Korean spiced rabbit legs with rice noodles
Slow cooking rabbit legs in fat (to confit) is one of the best ways to approach them- this dish shows one of the many possibilities that can be done with the flavoursome, tender meat that it produces.
Ingredients
- 4 rabbit legs
- 8 bay leaves
- 4 sprigs of thyme
- 20 ml sesame oil
- 2 cloves garlic
- 30 grams ginger
- 1 tsp dried chilli flakes
- 1 tbsp Siracha hot chilli sauce
- 20 ml soy sauce
- 15 ml distilled vinegar
- 30 grams brown sugar
- 500 ml chicken stock made from a cube
- 2 handfuls baby leaf salad
- 1 red pepper
- 1 carrot
- 4 spring onions
- 1 small bunch coriander
- 4 nests of rice noodles
- vegetable oil
Instructions
- Rub the rabbit legs with half the chilli flakes and season with salt and pepper. Place in a pan or oven-proof dish that is a snug fit as you will use less oil to cover the legs.Add the bay leaf and thyme and pour in the oil until the legs are fully submerged. Cover with a piece of grease-proof paper and tin foil and bring up to 100 degrees C on the stove.

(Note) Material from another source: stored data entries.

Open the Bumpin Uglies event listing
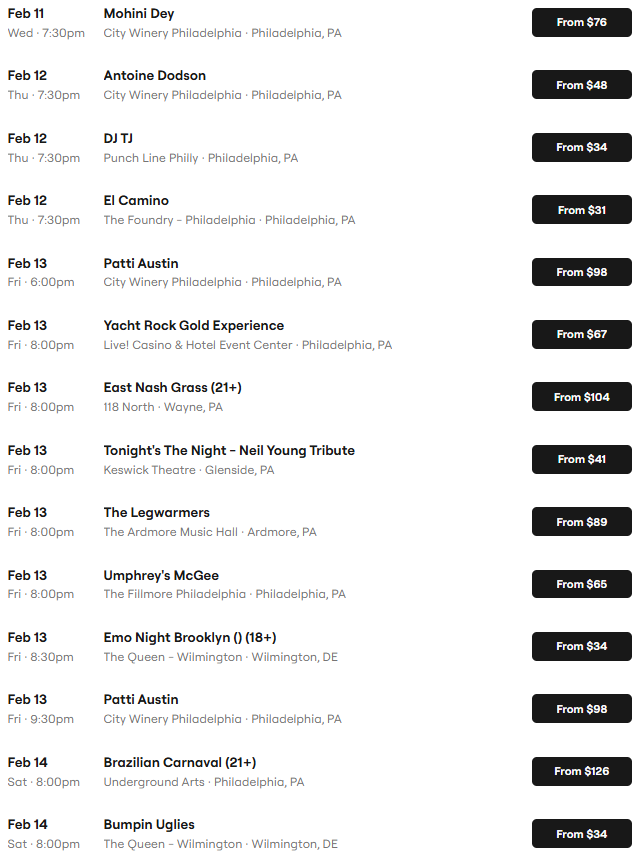Viewport: 640px width, 864px height. pyautogui.click(x=149, y=825)
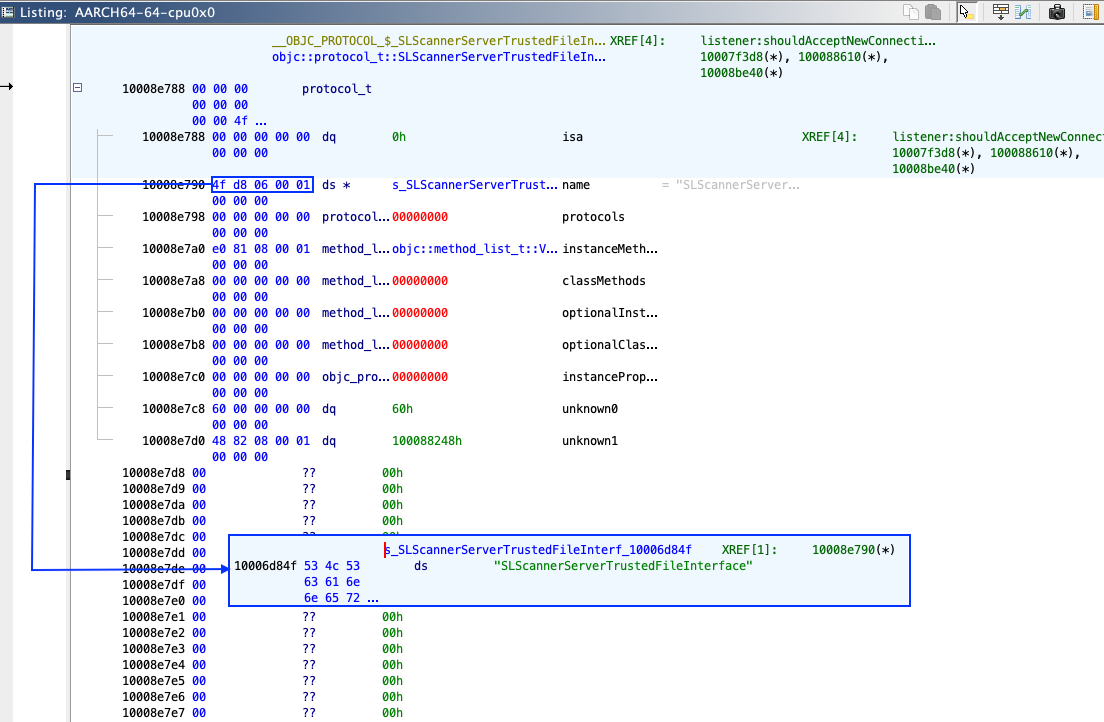Collapse the protocol_t structure at 10008e788

78,88
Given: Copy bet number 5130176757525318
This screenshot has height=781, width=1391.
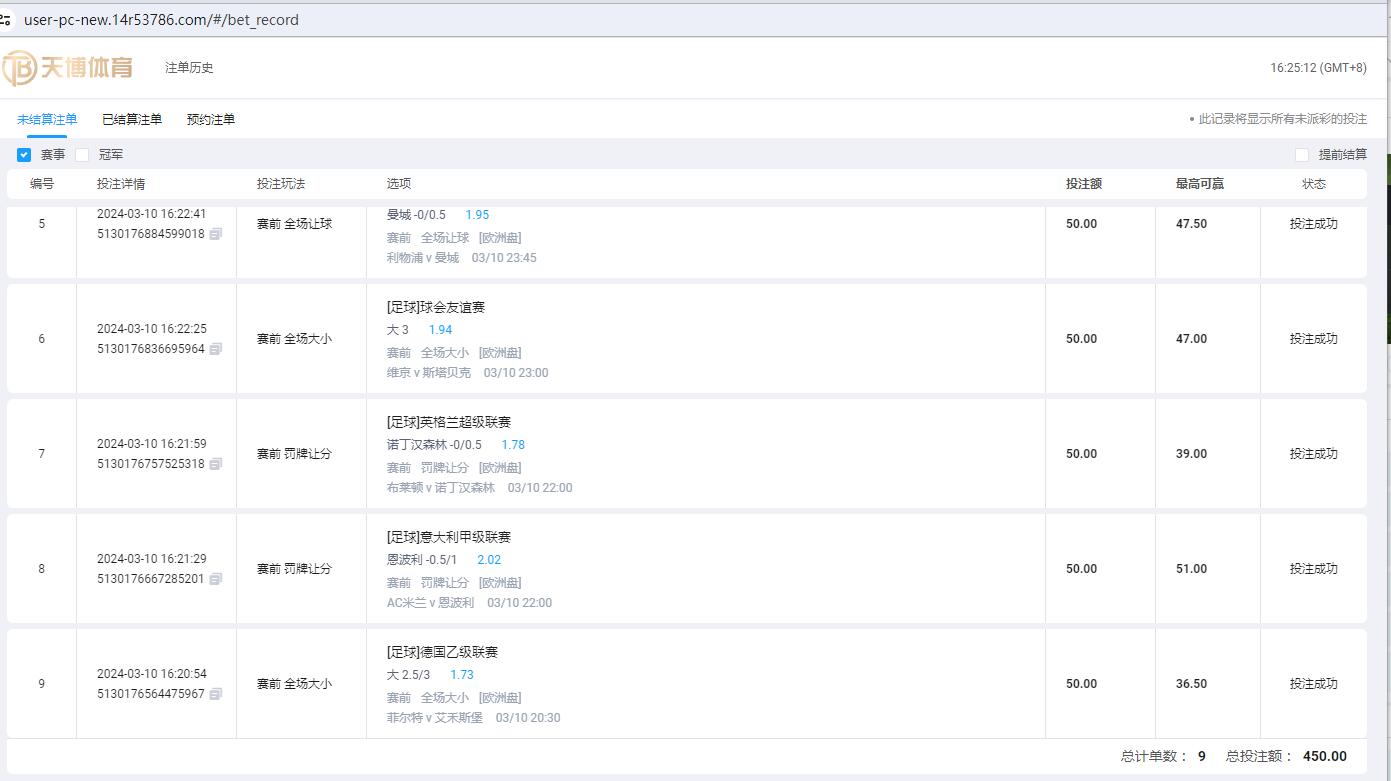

- Transfer to the oven at 100 degrees C for 3 hours or until the meat falls away from the bone. Once cooled down, flake the meat with your fingers and discard the bones. Cook the rice noodles and keep to one side. Don't worry if they go cold, they will be heated up in the stock.
- Grate the ginger and the garlic, then cut the red pepper and the carrot into thin strips. In a large pan, heat up the sesame oil and fry the ginger and garlic until fragrant. Then add the red pepper, the carrot and the remaining chilli flakes. Cook for another 2 minutes and add the vinegar, chilli sauce, soy sauce and sugar.
- Pour in the chicken stock and return to the boil. Add the spinach leaves, and fold in the cooked noodles and the rabbit meat. Chop the coriander and slice the spring onions and sprinkle over the dish before serving.